How do they get more back than they donate? I get that they’d be able to claim it against their income taxes and get the taxes back at whatever the top marginal rate is. But more than they sent?


#4

They will get up to $1.37 in tax relief for every dollar they donate.


#5

Has Trump found Mrs May’s magic money tree?


#6

That’s what I’m not clear on. I’m not American. I thought tax relief just meant that you could deduct your donation from your taxable income. Is there something else going on here? Google is unhelpful.

I make say $61k. I donate $1000 to charity. I get back $205 in income tax (20.5% marginal rate in Canada) because my income has been reduced by that donation. I don’t get $1205 back.


#7

“The new tax plan, which takes money out of your pocket”

I’ve checked several estimators. According to each one our small family with an annual income under $75k will keep more money in our pocket under the new plan.


#8

Yes, it’s called the middle class.


#9

It WOULD pay them, IF it were to be implemented.

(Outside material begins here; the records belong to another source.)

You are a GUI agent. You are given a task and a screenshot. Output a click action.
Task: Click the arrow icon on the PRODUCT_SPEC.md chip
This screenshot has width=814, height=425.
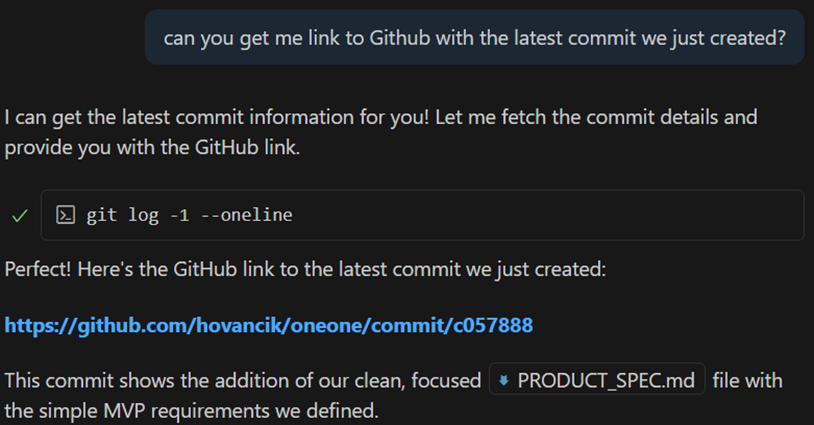[x=504, y=381]
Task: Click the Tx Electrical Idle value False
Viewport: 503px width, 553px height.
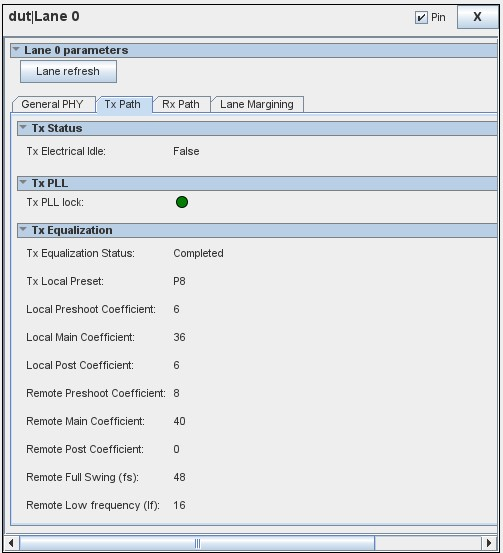Action: click(186, 151)
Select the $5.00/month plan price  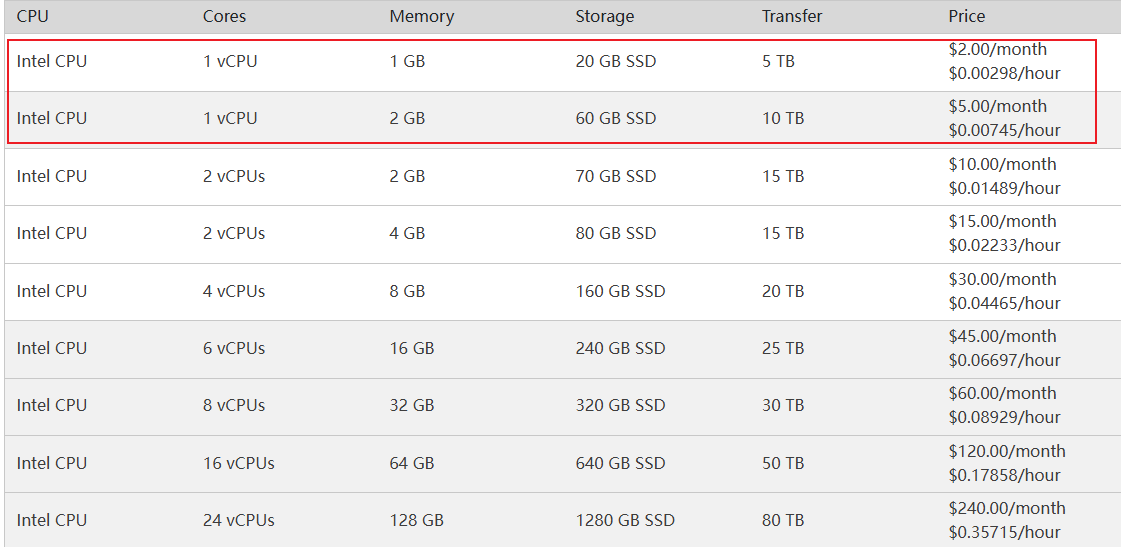pyautogui.click(x=997, y=106)
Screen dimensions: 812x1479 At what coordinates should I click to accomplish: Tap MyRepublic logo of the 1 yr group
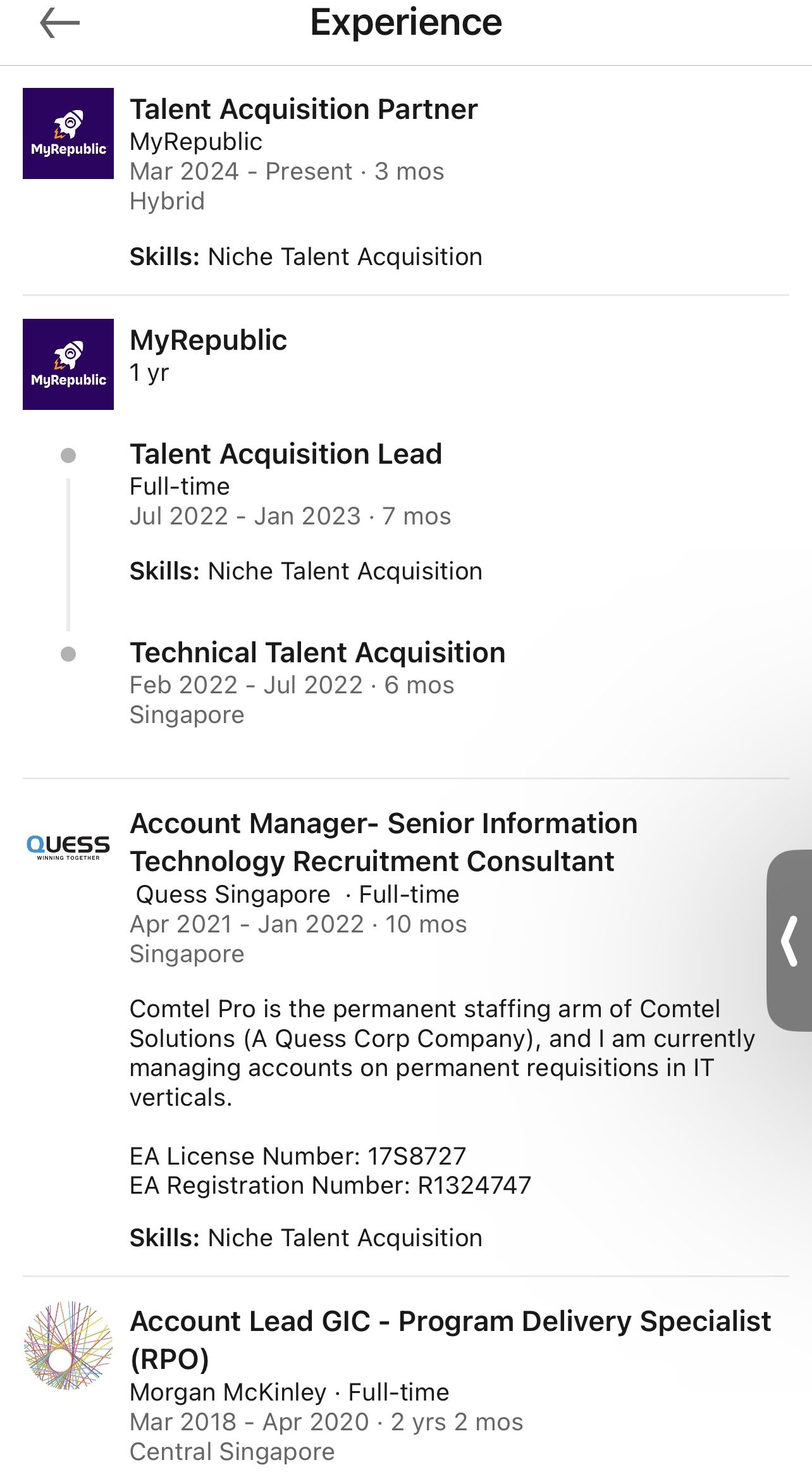pyautogui.click(x=68, y=364)
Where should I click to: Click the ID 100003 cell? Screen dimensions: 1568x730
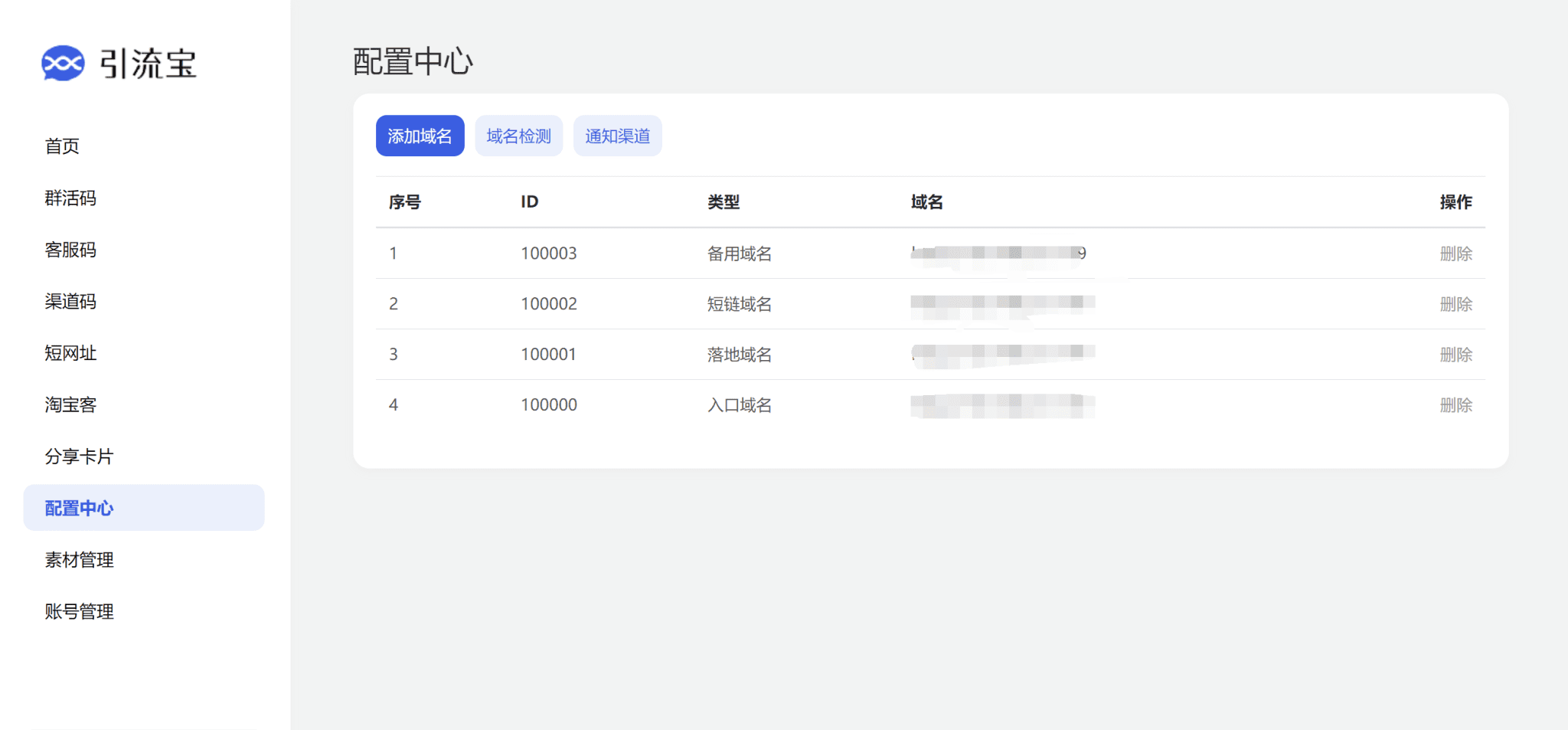click(x=548, y=254)
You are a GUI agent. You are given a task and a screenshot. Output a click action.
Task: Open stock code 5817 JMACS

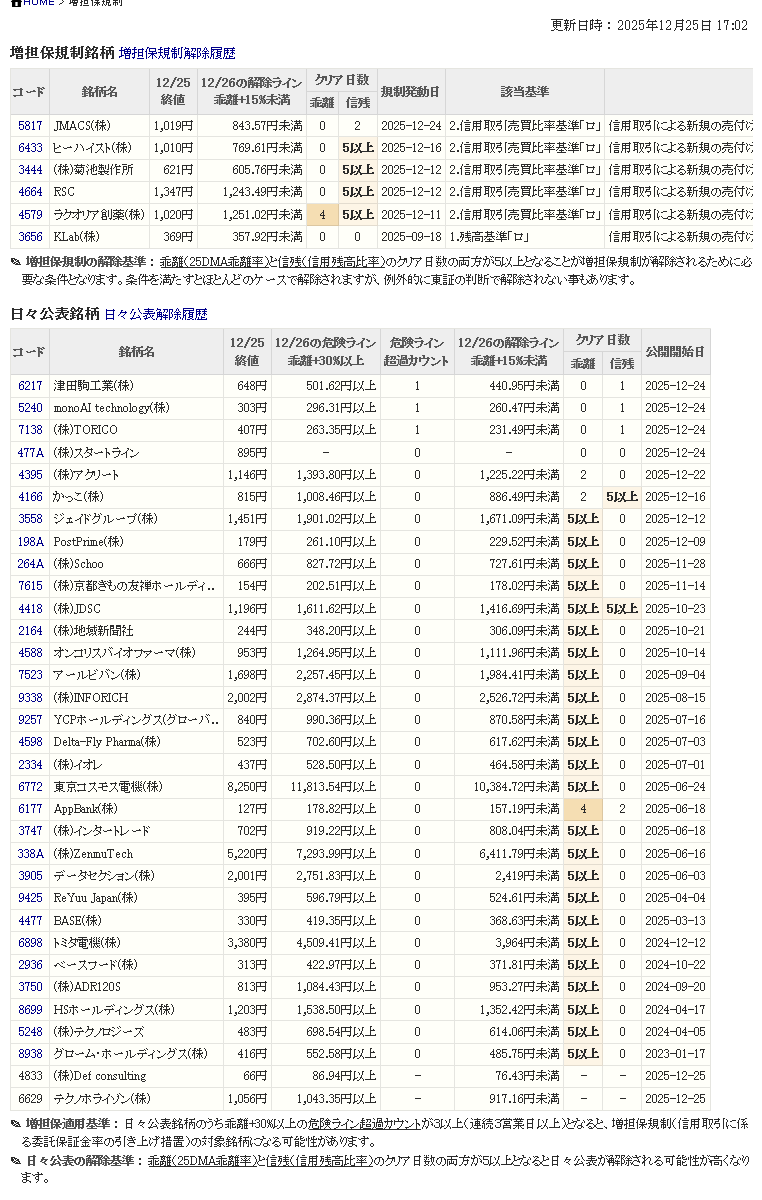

There isn’t any point in complaining about issue after issue if your perspective is framed as being essentially defeatist. I am beyond tired of so many on the left working from a loser’s script. Become the change you want to see…


#10

In the US, your tax debt is based on your gross income before taxes and you must prepay it to avoid a penalty. Then you get to apply deductions to that tax burden that is calculated independent of your tax debt, so if you donate $1000 in SC you can claim a charitable deduction of $1000 federally and then $370 from SC itself. This used to be capped by the alternate minimum tax that capped deductions and eliminated other loopholes, but that’s been targeted to an extreme by these tax reforms as well with the goal of allowing deductions to remove tax burdens entirely.


#11

Why do I feel this is part of the whole Dominion Theology push to indoctrinate an entire generation for their creepy stuff?


#12

So in the US, if I make $61k, it might calculate me as having say 12k in income tax. If I then donate $1k, I would get fully refunded that $1k from the federal government, and then an additional amount from the state government?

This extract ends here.